BASKET OYNAR, BLUES GİTAR ÇALAR
Ekin Güney de İstanbullu, tıpla tanışıklığı çocukluğundan; çünkü büyükbabası doktor.
Çocukluğu ve gençliğinde biyolojiye, hayvanlara çok meraklıymış. Kadıköy Anadolu Lisesi’nde okumuş, basketbol oynar gitar çalarmış, hatta bir grupları bile varmış birlikte blues ve rock çaldığı.
Şimdi de fırsat buldukça Boston’da basket oynuyor, gitar çalıyor. Doktor olmak istemiş, Çapa Tıp’ı kazanmış.

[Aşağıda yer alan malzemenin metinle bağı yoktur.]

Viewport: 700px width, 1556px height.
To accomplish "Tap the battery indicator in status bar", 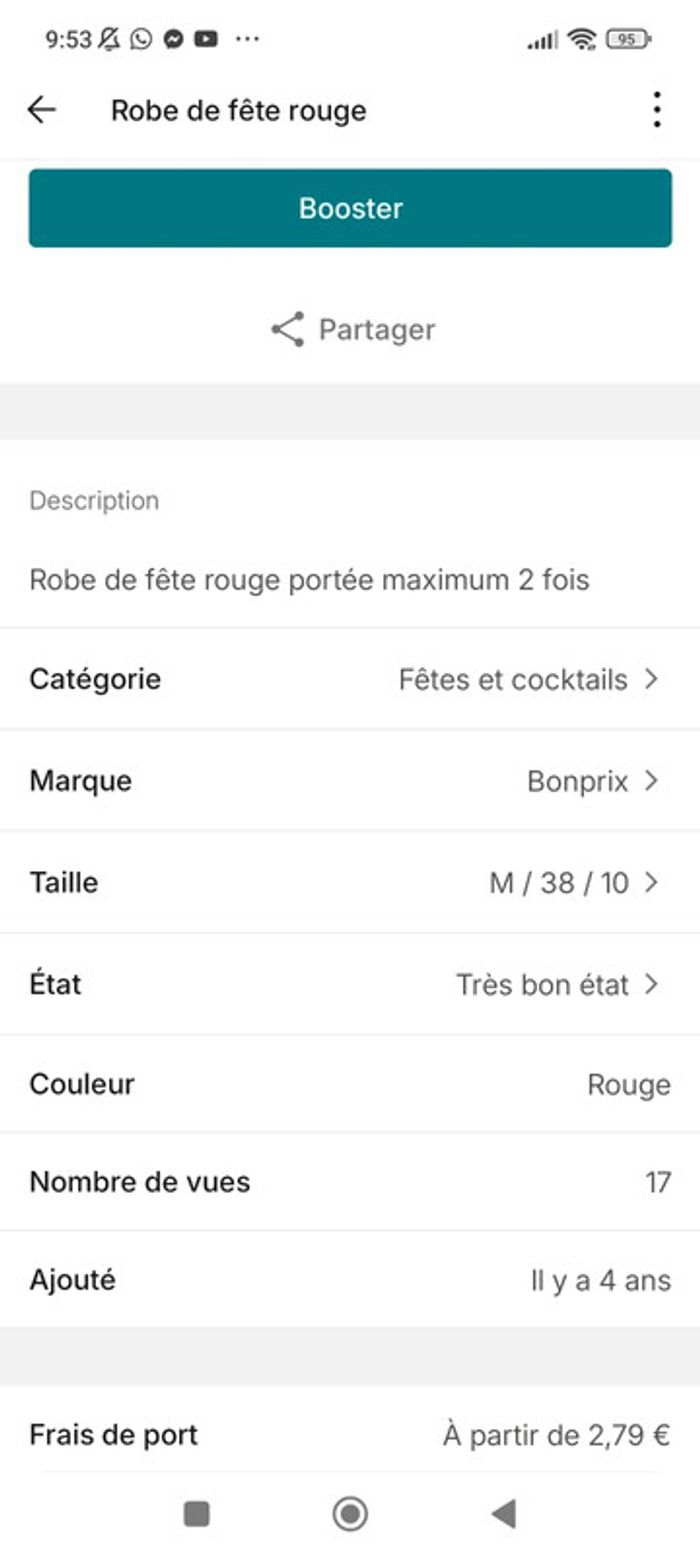I will click(x=628, y=39).
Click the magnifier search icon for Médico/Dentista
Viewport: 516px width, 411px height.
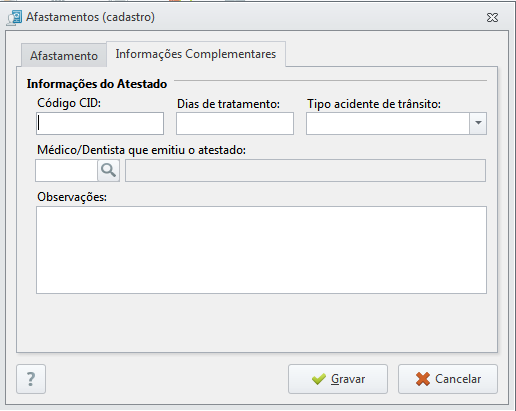(x=109, y=170)
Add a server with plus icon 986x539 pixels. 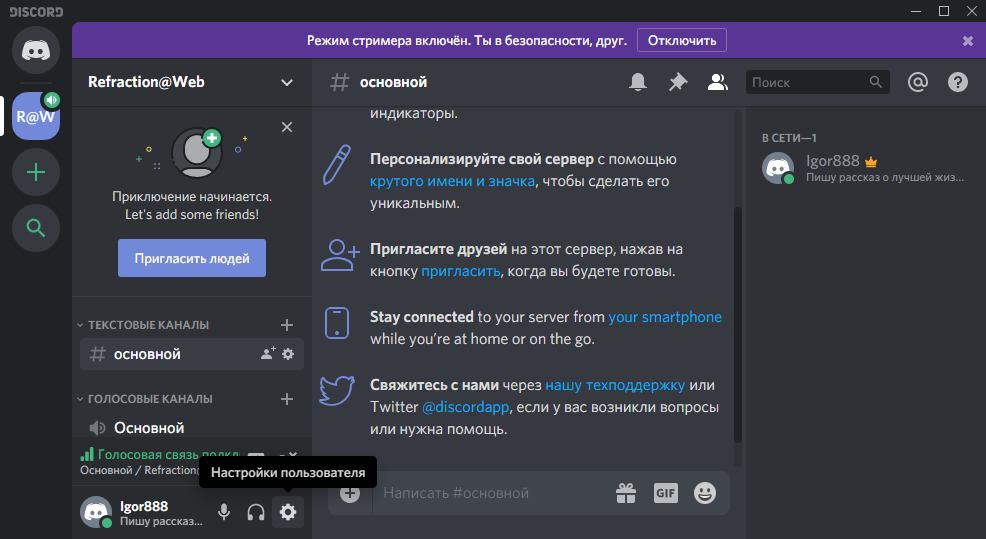36,172
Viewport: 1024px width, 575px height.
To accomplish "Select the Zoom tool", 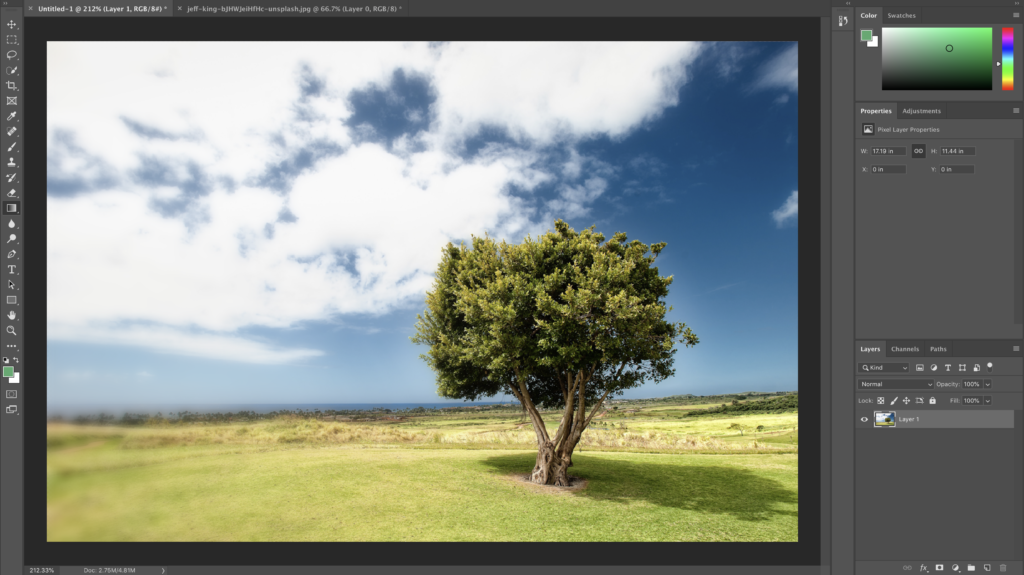I will (x=12, y=331).
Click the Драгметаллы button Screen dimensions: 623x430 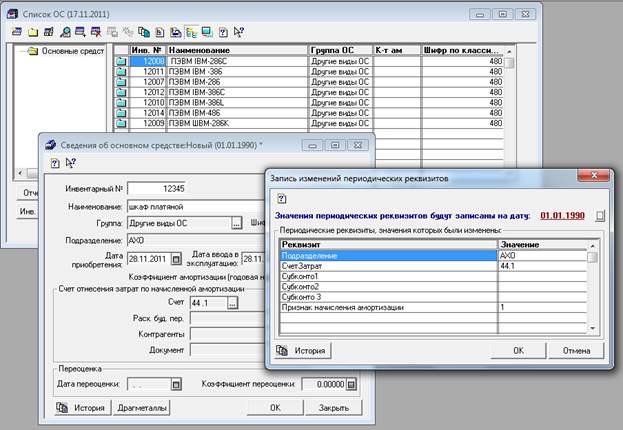[x=140, y=407]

Fakültedeyken Güneş’le birlikte bir otoimmün hastalık olan behçet hastalığı hakkında bir araştırma yapmış; bu araştırmayla Eczacıbaşı Tıp Ödülü’nü kazanmışlar ki hiç de azımsanmaması gereken bir ödül bu. Ekin, “Araştırma aşaması o kadar heyecan vericiydi ki anlatamam” diyor.
Sonra Güneş’le birlikte Gökhan Hotamışlıgil hakkında bir gazete haberi okumuşlar; merak etmişler Hotamışlıgil’i.
“Bütün yazdıklarını okuduk kısa zaman içinde” diye anlatıyor o günleri Ekin. Bu makaleleri okuduklarında obeziteyle bağışıklık sistemi arasındaki ilişki de ilgilerini çekiyor.
HER YEMEK STRES YARATIR
Prof. Dr. Hotamışlıgil ile sohbet edip, onun laboratuvarında tam olarak neyi aradığını kavramaya çalışırken, ‘Vücudun kalori yanıt mekanizması’ diye bir şeyden söz etti.
Hemen atıldım, “Tamam da vücut aşırı kalori aldığını nereden biliyor” diye sordum. Hotamışlıgil’in cevabı benim için çok aydınlatıcıydı:
“Her yediğimiz yemek aslında vücutta bir strese sebep oluyor; sindirim karmaşık bir mekanizma ve sindirim sırasında da daha sonra da ortaya pek çok stres faktörü çıkıyor. Tabii vücudumuzun bu stresle başa çıkma mekanizmaları var. Ama onun da bir sınırı var; aşırı veya sürekli yediğiniz zaman vücudun normalde başa çıkabileceğinden daha fazla stres oluşuyor. İşte bu stres de hücrenin sağlıklı çalışabilmesi için şart olan sistemleri olumsuz etkiliyor, mitokondrisinde ve endoplazmik retikulumunda bozulmalara neden oluyor.”
Gökhan Hotamışlıgil metabolik hastalıkların altındaki temeli daha çok karaciğerimizde arıyor.
Peki yolun sonu yakın mı, tünelin ucunda ışık var gözüktü mü? Gökhan Hotamışlıgil orada bilimci temkinliliğiyle devreye giriyor: “Yolun sonunu görmek zor ama yolun en başında da değiliz... Bazı projelerde ilaç aşamasına doğru geliyoruz, yani insana yaklaşıyoruz, bazılarında orada değiliz henüz. Bir kısım projede tünelin ucunda bir ışık olduğunu görüyor, hissediyoruz. Bazı projelerde henüz ışık var mı yok mu, karar verebilmiş değiliz.”